Renault’s Daniel Ricciardo has flagged he will be finished with Formula 1 by the time he turns 35, but admitted it would be “hard not to keep going” if he had a chance to win.
Ricciardo’s new McLaren contract will take the Australian through to 2022, by which time he will be 33.
The Perth-born driver is 23rd all-time for grand prix entries, and is the fifth-most experienced driver on the current grid.
Ricciardo had his first taste of a top team with Red Bull in 2014, and claimed seven wins in five seasons with the Milton Keynes squad before moving to Renault.
The 185-race veteran said his future in F1 “comes down to how long that true belief stays in me”.
“Everyone thinks they are the best, but at the real core I think every driver looks in the mirror and might say it, but if you stare long enough not everyone is going to say it and I still stare in and believe that,” he told Channel 4.
“So as long as I’m still that person, I’ll continue doing it. The day I stop believing I can do it I think is the day it’s time to move aside, but I don’t feel that’s even close yet.
“I hope I don’t have to wait that long, but I’m absolutely going to do what it takes for the foreseeable future.”
Ricciardo is one of the elder statesmen on the grid, with Mercedes’ Lewis Hamilton, who recently claimed a record-equalling seventh world title, to turn 36 in January.
Kimi Räikkönen, who broke the all-time grand prix starts record earlier this year, extended his Alfa Romeo deal in 2021, when he will turn 42.
Fernando Alonso will replace Ricciardo at Renault, with the two-time world champion to turn 40 during the 2021 season.
Ricciardo admitted it a decision on his future beyond the age of 35 will depend on how competitive he is.
“My longevity in the sport will be dictated on how competitive I am, in terms of, for example, if Lewis wasn’t in a winning car the last few years, if he was in P8 and P9, would he still be in the sport? It’s questionable,” Ricciardo said.
“If you’re winning, it’s hard to walk away. (Nico) Rosberg did, but for most of us, it would be hard to walk away while winning.
“I can say today I want to be done by 35, but if I’m winning at 35 and if I’ve still got a chance to win, it would be hard not to keep going.
“It definitely depends on that, how competitive your situation is. But yeah, I’ll definitely be here for a few more years.”

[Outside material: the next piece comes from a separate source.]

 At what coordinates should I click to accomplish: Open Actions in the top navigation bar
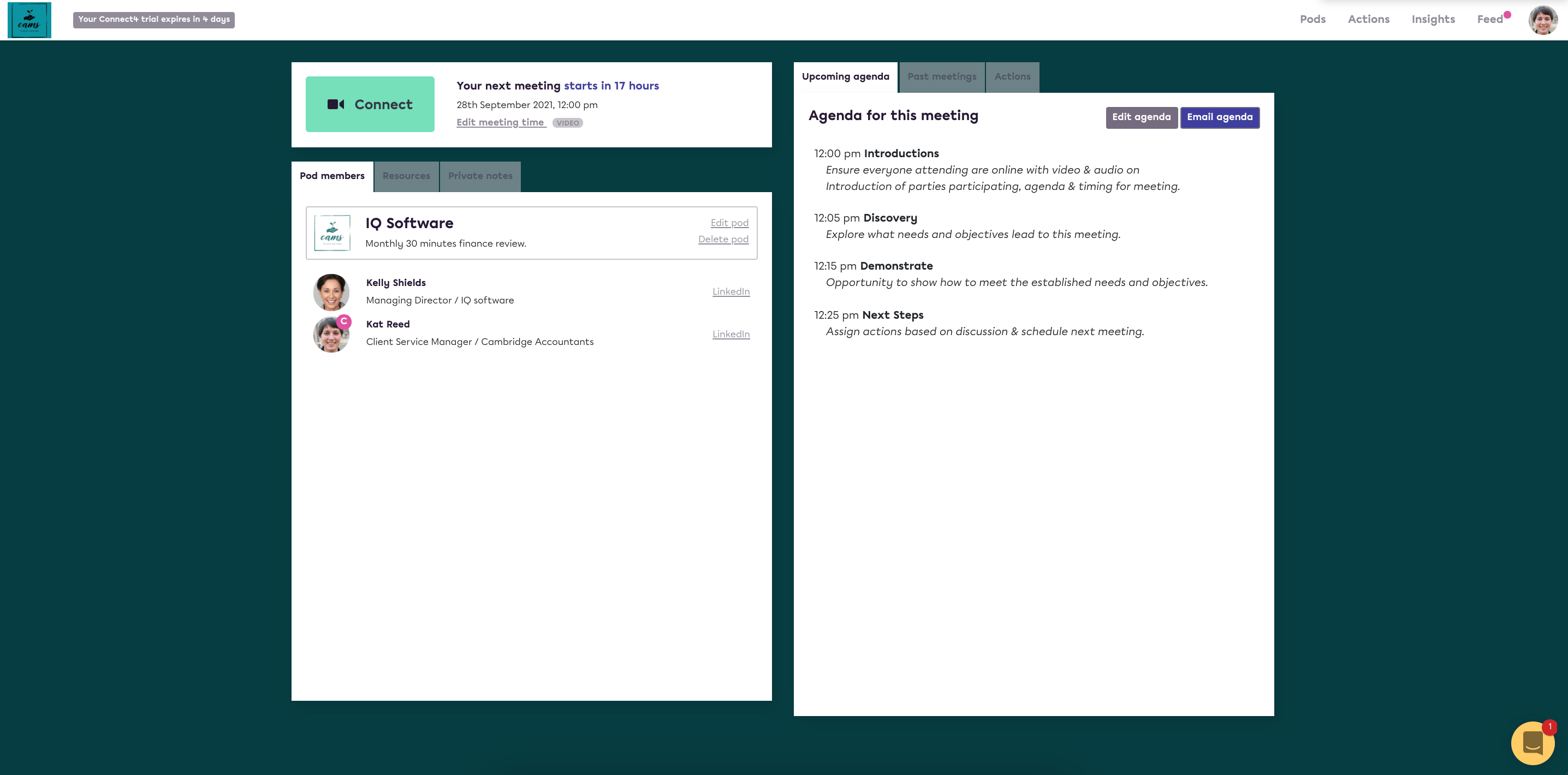(1368, 20)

Ricciardo’s Renault exit was confirmed ahead of the coronavirus-delayed 2020 season, with the Aussie to drive for his third team in four years.
After a trying first season with Renault, Ricciardo has showed his potential with two podiums and point-scoring consistency, having scored 71 per cent of Renault’s points in a season he marked as his most “satisfying” in four years.
Ricciardo admitted his rationale for the McLaren move was due to the team’s 2019 rise, and said his new team has only just “scratched the surface” of its potential ahead of his arrival in 2021.
“Obviously because I made the decision before the season started, a lot of the rationale was what McLaren did last year in 2019,” he said.
“They made, in my eyes, the biggest step out of any team and I saw them make this big step with relatively young drivers. It was Lando (Norris) first year and Carlos (Sainz) had been around a bit, but I didn’t really feel like there was a veteran there.
“Everything just felt like it was in the right direction and just a massive ball of potential, and I think they just scratched the surface.
“So it all seemed exciting – it’s up to me now to dig a bit more into that. I’m excited about that.”